Parkinson's disease (PD) is one of the most prominent motor disorder of adult-onset dementia connected to memory and other cognitive abilities. Individuals with this vicious neurodegenerative condition tend to have an elevated expression of Monoamine Oxidase-B (MAO-B) that catalyzes the oxidative deamination of aryalkylamines neurotransmitters with concomitant reduction of oxygen to hydrogen peroxide. This oxidative stress damages mitochondrial DNA and contributes to the progression of PD. To address this, we have developed a deep learning (DL)-based virtual screening protocol for the identification of promising MAO-B inhibitors using Convolutional neural network (ConvNet) based image classification technique by dealing with two unique kinds of image datasets associated with MACCS fingerprints.

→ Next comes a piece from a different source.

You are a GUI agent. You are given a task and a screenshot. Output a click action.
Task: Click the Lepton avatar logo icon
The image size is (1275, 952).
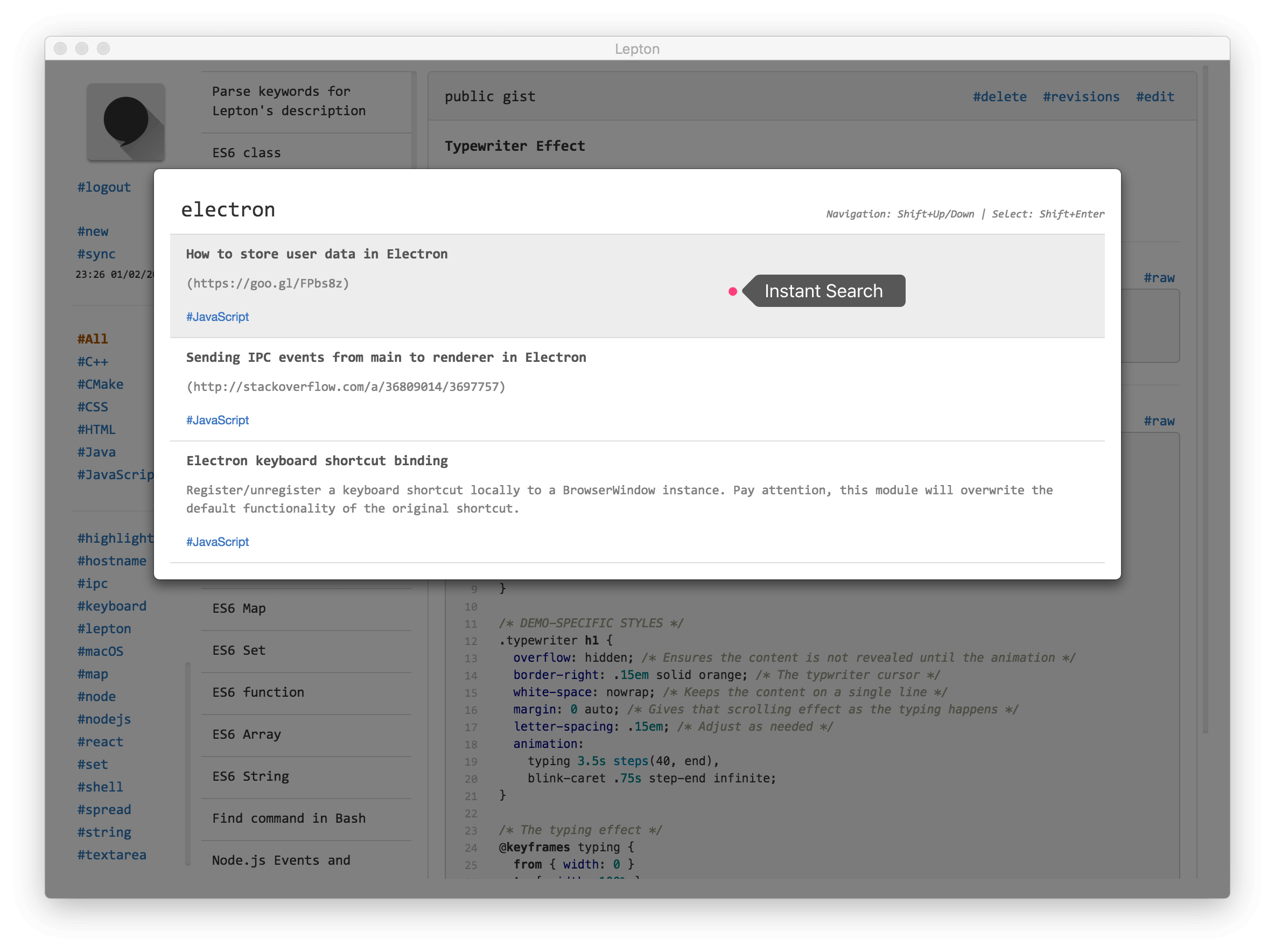point(125,122)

Following model building and prediction on the Maybridge library, our approach shortlisted the top 11 compounds at the end of molecular docking protocol. Further, the biological validation of the hits identified 4 compounds as promising MAO-B inhibitors. Among these, the compound RF02426 was found to have >50 % inhibition at 10 μM. Additionally, the study also underscored the utility of scaffold analysis as an effective way for evaluating the significance of structurally diverse compounds in data-driven investigations. We believe that our models are able to pick up diverse chemotype and this can be a starting scaffold for further structural optimization with medicinal chemistry efforts in order to improve their inhibition efficacy and be established as novel MAO-B inhibitors in the furture.